1- If you do not have the proper sized straight-sided ring or pan, use a deep dish flared tart pan. I never tried it but I think Russ did and I bet it makes unrolling the dough in it a lot easier since the straight sides of the recommended ring mold will offer a certain challenge.

2- Work with a cold but soft dough. I think my crust cracked last time because it was too cold when I rolled it, it was a pain to get in the pan in one piece and required a lot of patching. So make sure the dough is SOFT, but no too soft.

3- The other reason I believe my crust cracked last time was because I did not roll it correctly. Since I was using the springform pan ring (3 inches high) I had to roll the dough a little too thin AND I did not have any overflow of dough over the edge. Make sure when you roll and put the dough in the ring pan that you have at least ½ inch overflow all around. This will insure the crust dos not shrink away from the edge and create a potential crack when you fill it with custard.

All these points are pretty much included in the recipe, I just wanted to re-inforce how important they are.

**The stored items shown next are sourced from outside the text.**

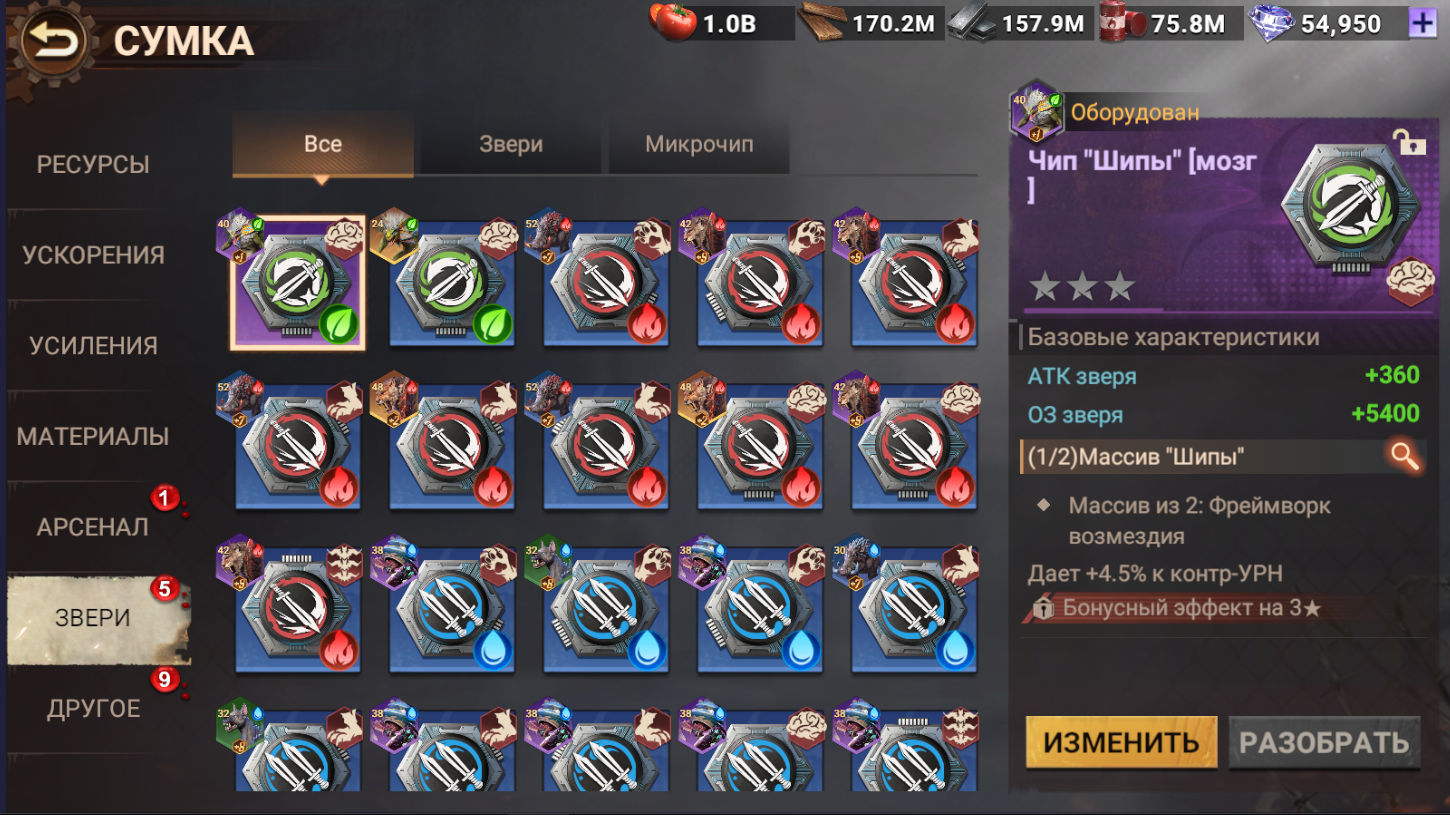Image resolution: width=1450 pixels, height=815 pixels.
Task: Open the magnifier next to Массив "Шипы"
Action: coord(1404,457)
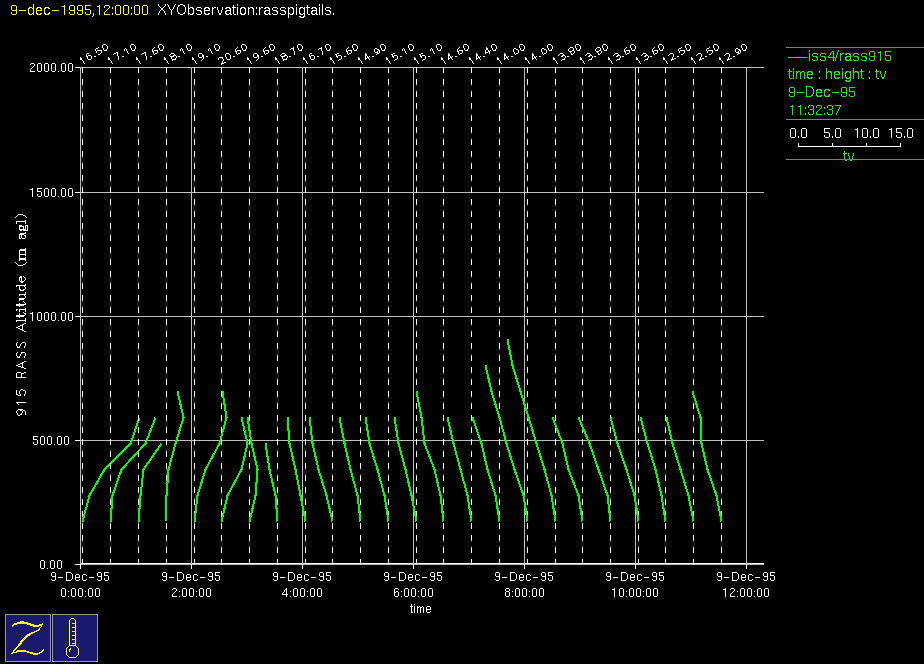Click the 11:32:37 timestamp in legend
The width and height of the screenshot is (924, 664).
[x=815, y=110]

Another thing; why does he insist on “layering” the custard and filling?? Once the batter is poured over the filling everything gets mixed in anyways. I think I will simply put the filling in and then pour all the custard and top with cheese, unless someone can point out a good reason for not doing so!

The only imperfection in the quiche was that in an effort not to have leftover filling like I did before, I reduced it and ended up with less than was required to completely fill the shell.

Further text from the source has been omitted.